Scan the entries below and say how many lines contain "Select". Write only the number.
** Data for processing follows **
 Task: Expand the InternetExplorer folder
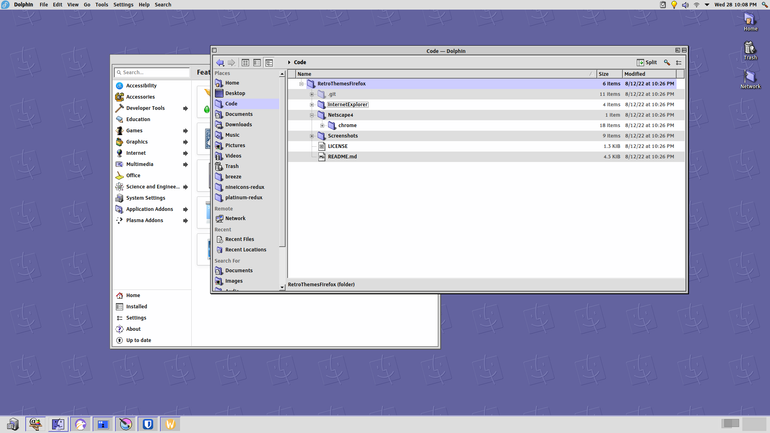(312, 105)
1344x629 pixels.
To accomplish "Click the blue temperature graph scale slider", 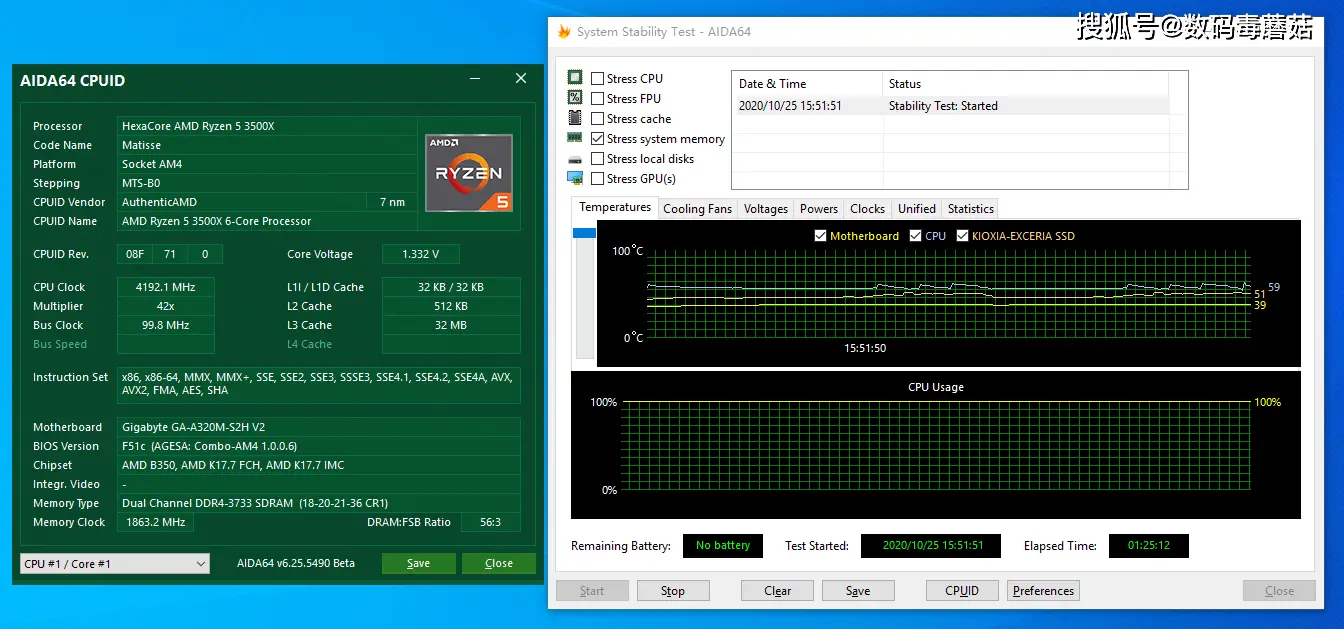I will click(584, 233).
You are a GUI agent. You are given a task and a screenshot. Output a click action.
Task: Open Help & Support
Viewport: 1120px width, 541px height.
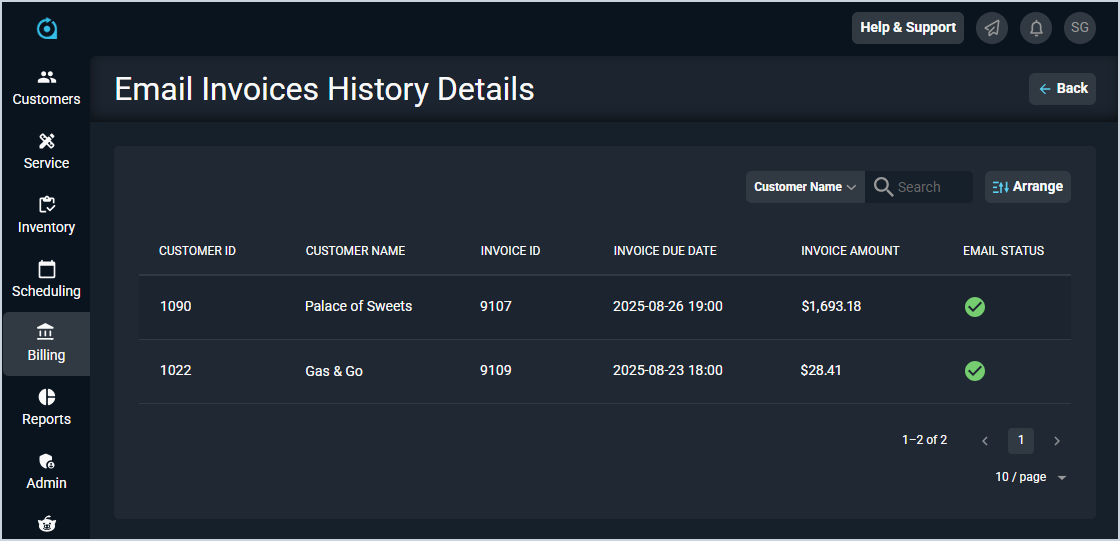coord(907,28)
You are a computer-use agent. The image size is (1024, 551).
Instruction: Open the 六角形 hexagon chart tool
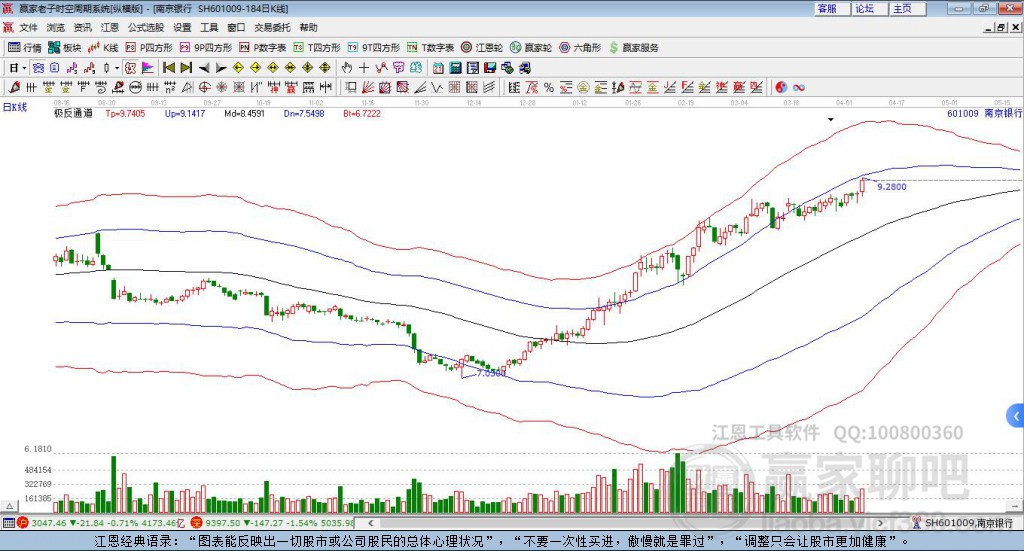click(x=580, y=48)
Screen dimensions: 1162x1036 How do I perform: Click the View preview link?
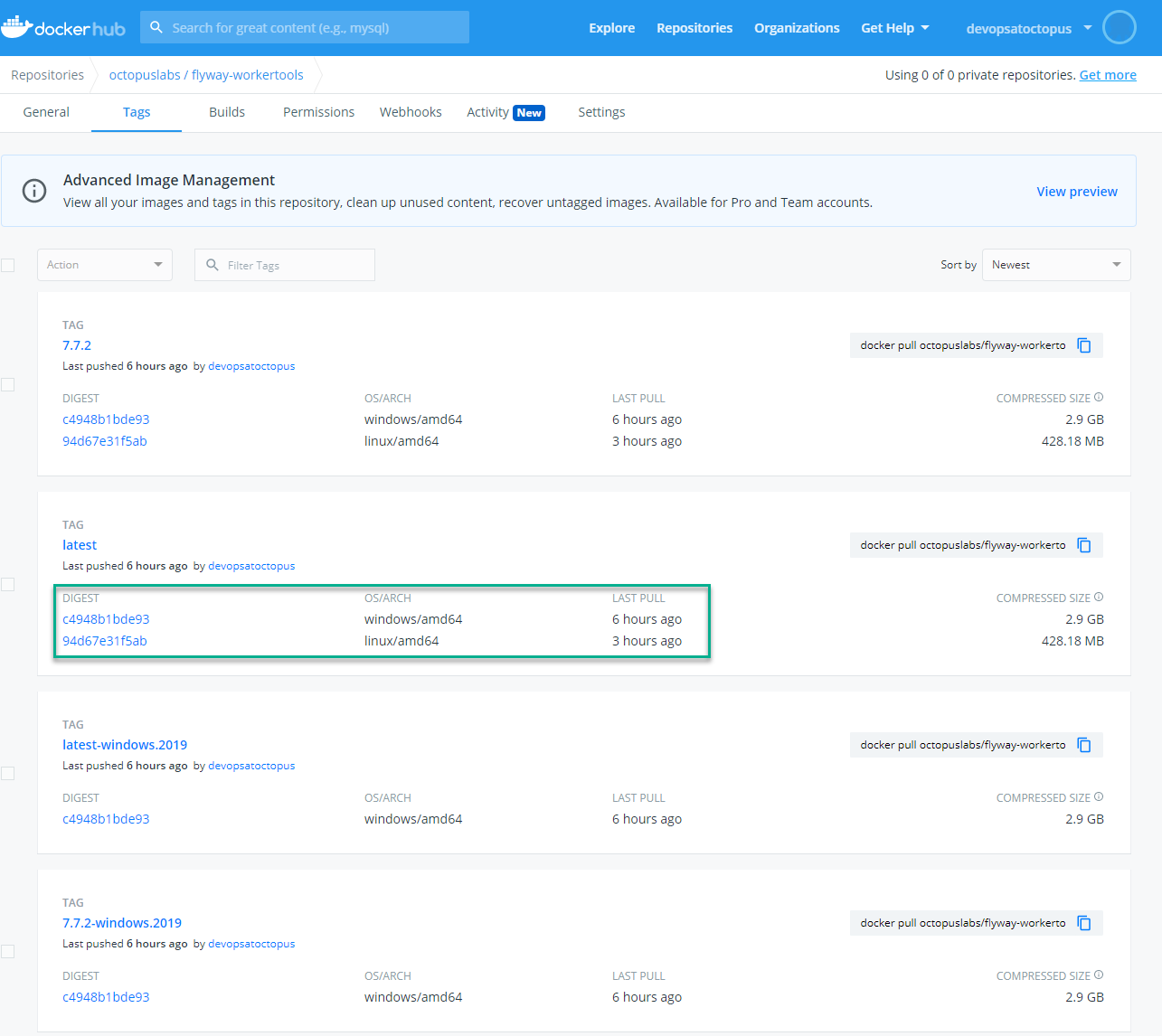pyautogui.click(x=1077, y=191)
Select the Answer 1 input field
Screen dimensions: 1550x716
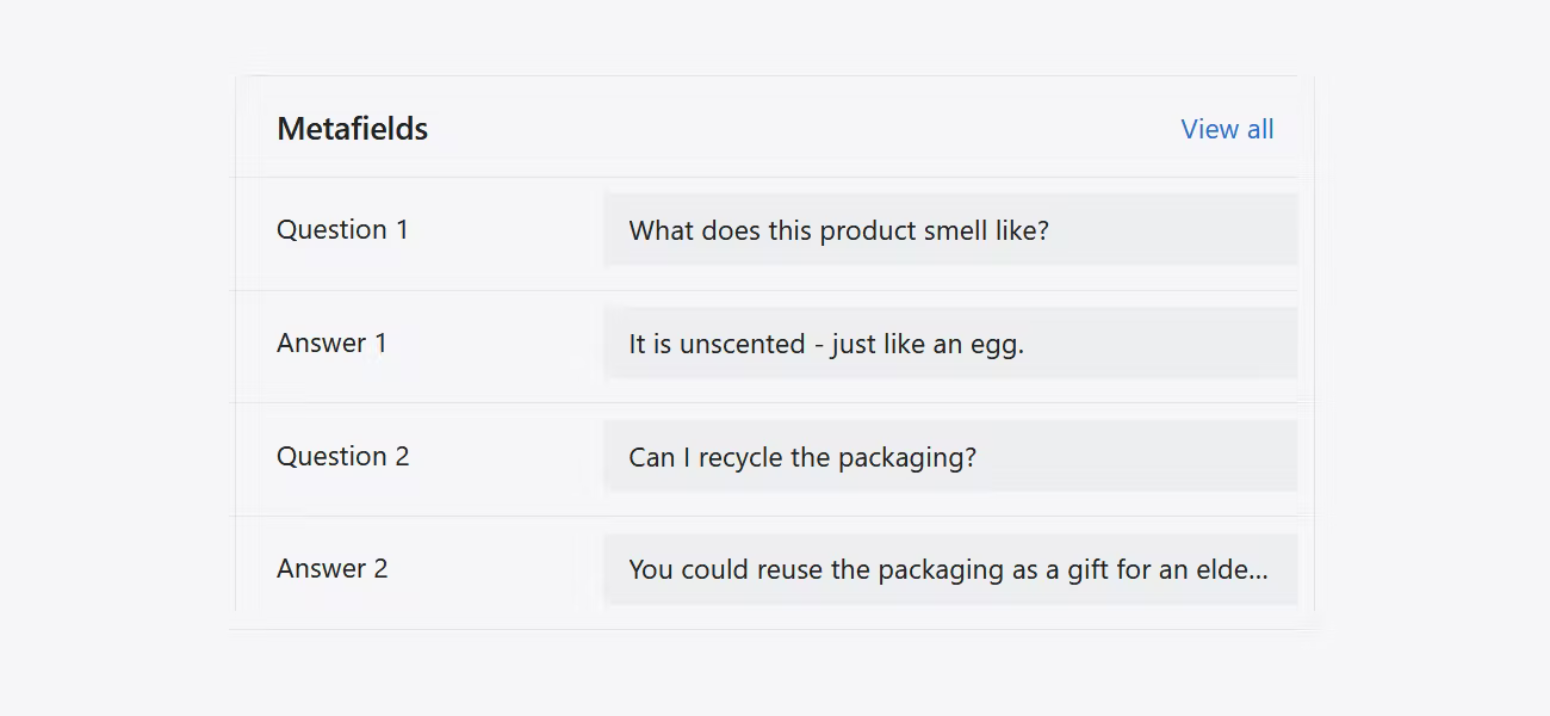pos(950,343)
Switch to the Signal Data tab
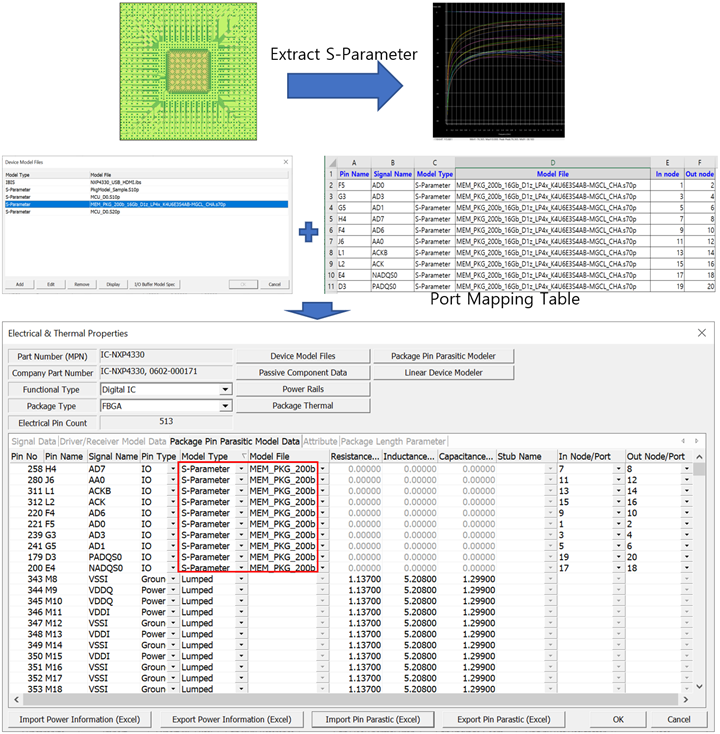 pos(33,440)
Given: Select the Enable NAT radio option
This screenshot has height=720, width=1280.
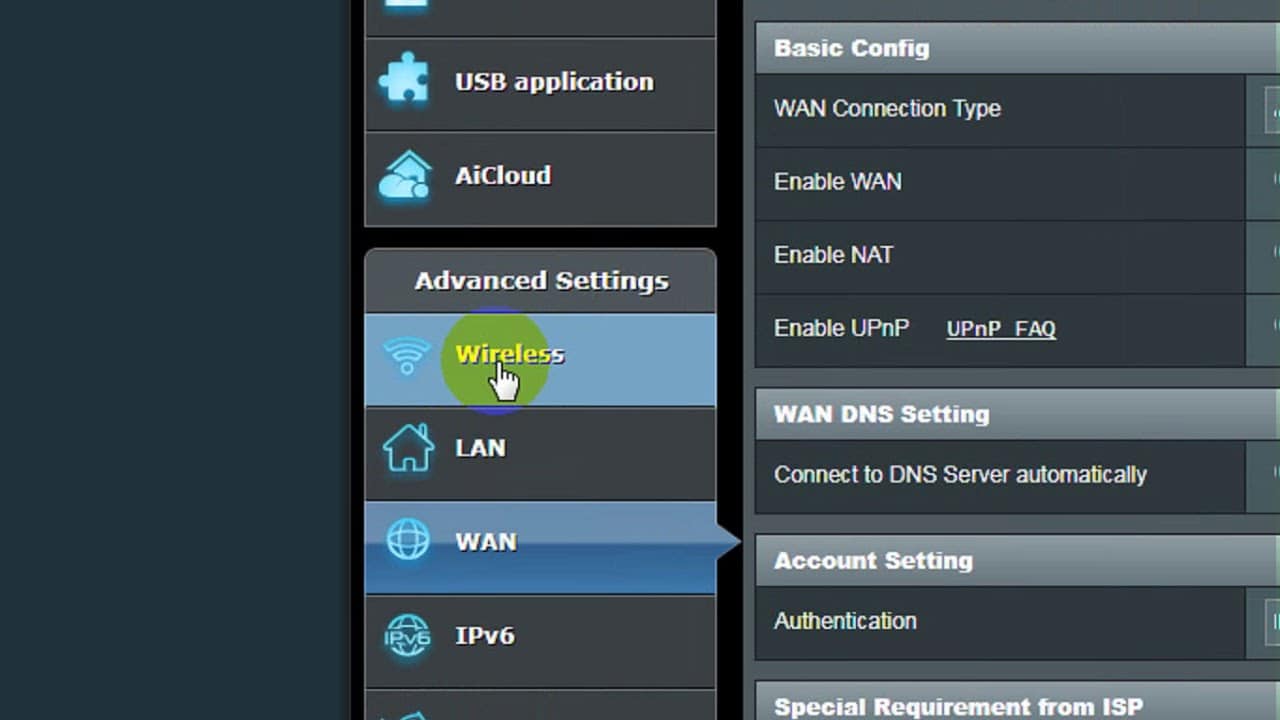Looking at the screenshot, I should (x=1275, y=255).
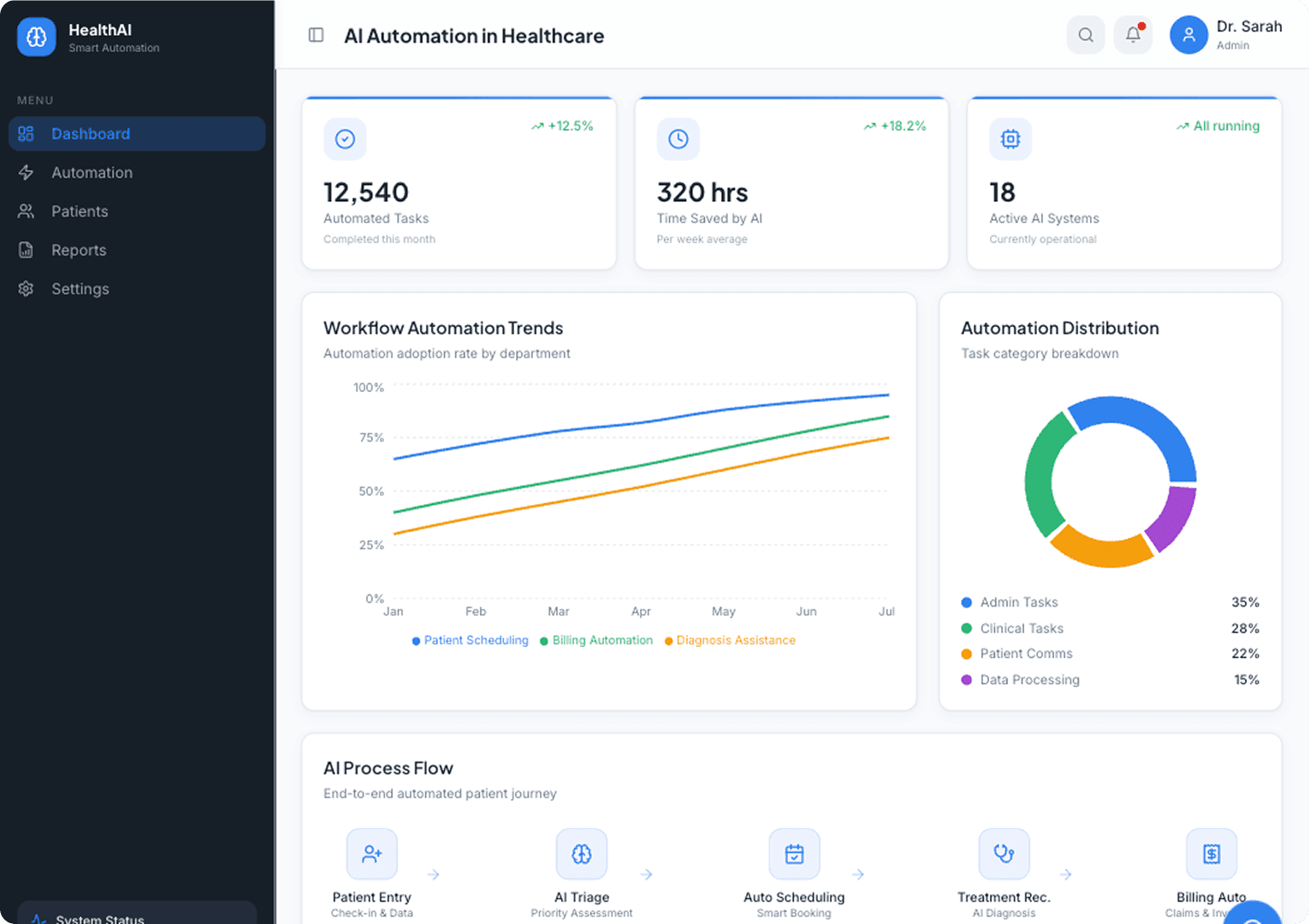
** End of Data for processing **
### Solved exercise
2